_What is expected:_ What you write should match, word for word, the lines from the one containing "The width and" through the end of the data, with no pictures.

[Stored records]
= = = = =
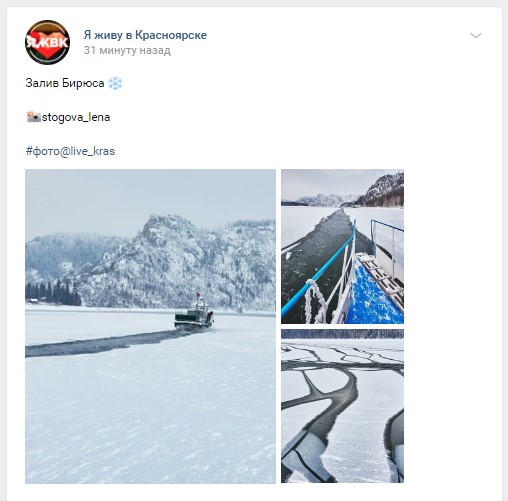Open the Я живу в Красноярске community page
Viewport: 508px width, 501px height.
tap(145, 35)
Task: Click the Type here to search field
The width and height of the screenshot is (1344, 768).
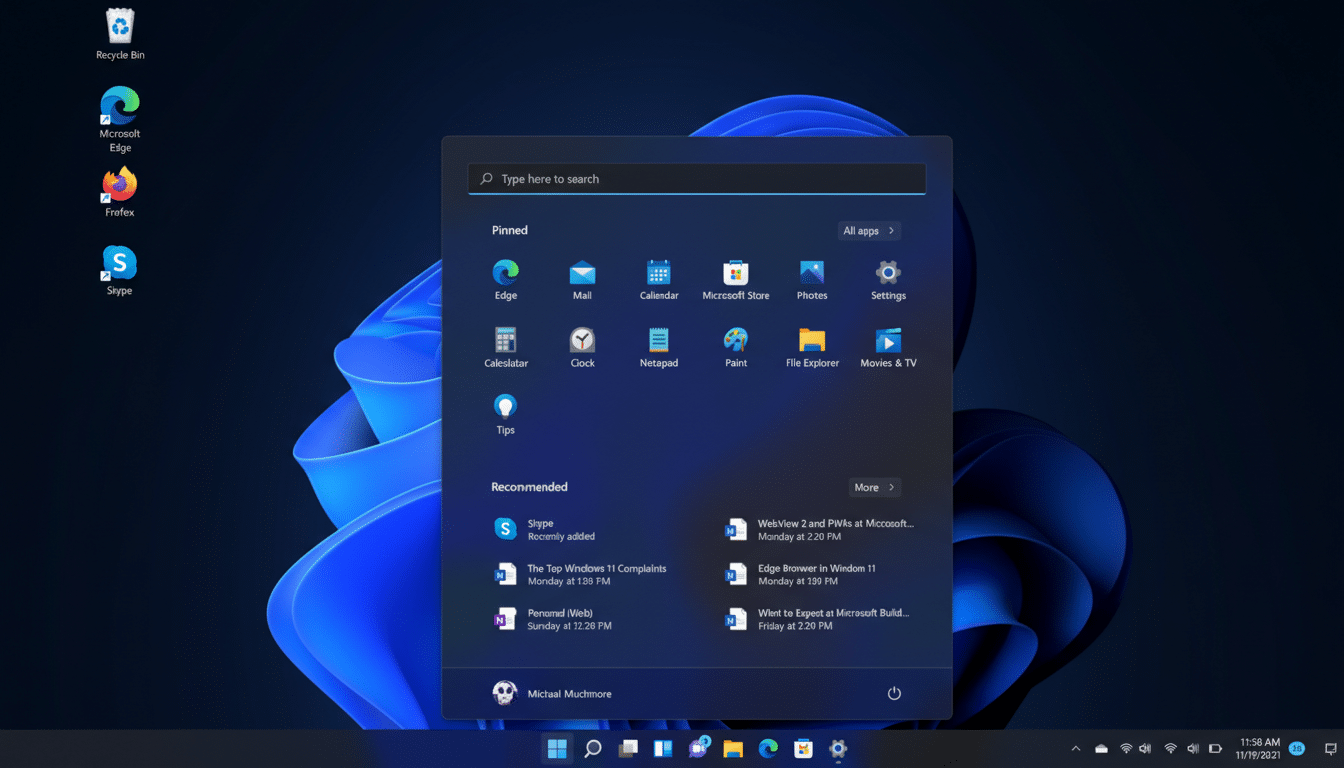Action: (696, 178)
= = = = =
_Your response:_
The width and height of the screenshot is (1344, 768).
Action: (696, 178)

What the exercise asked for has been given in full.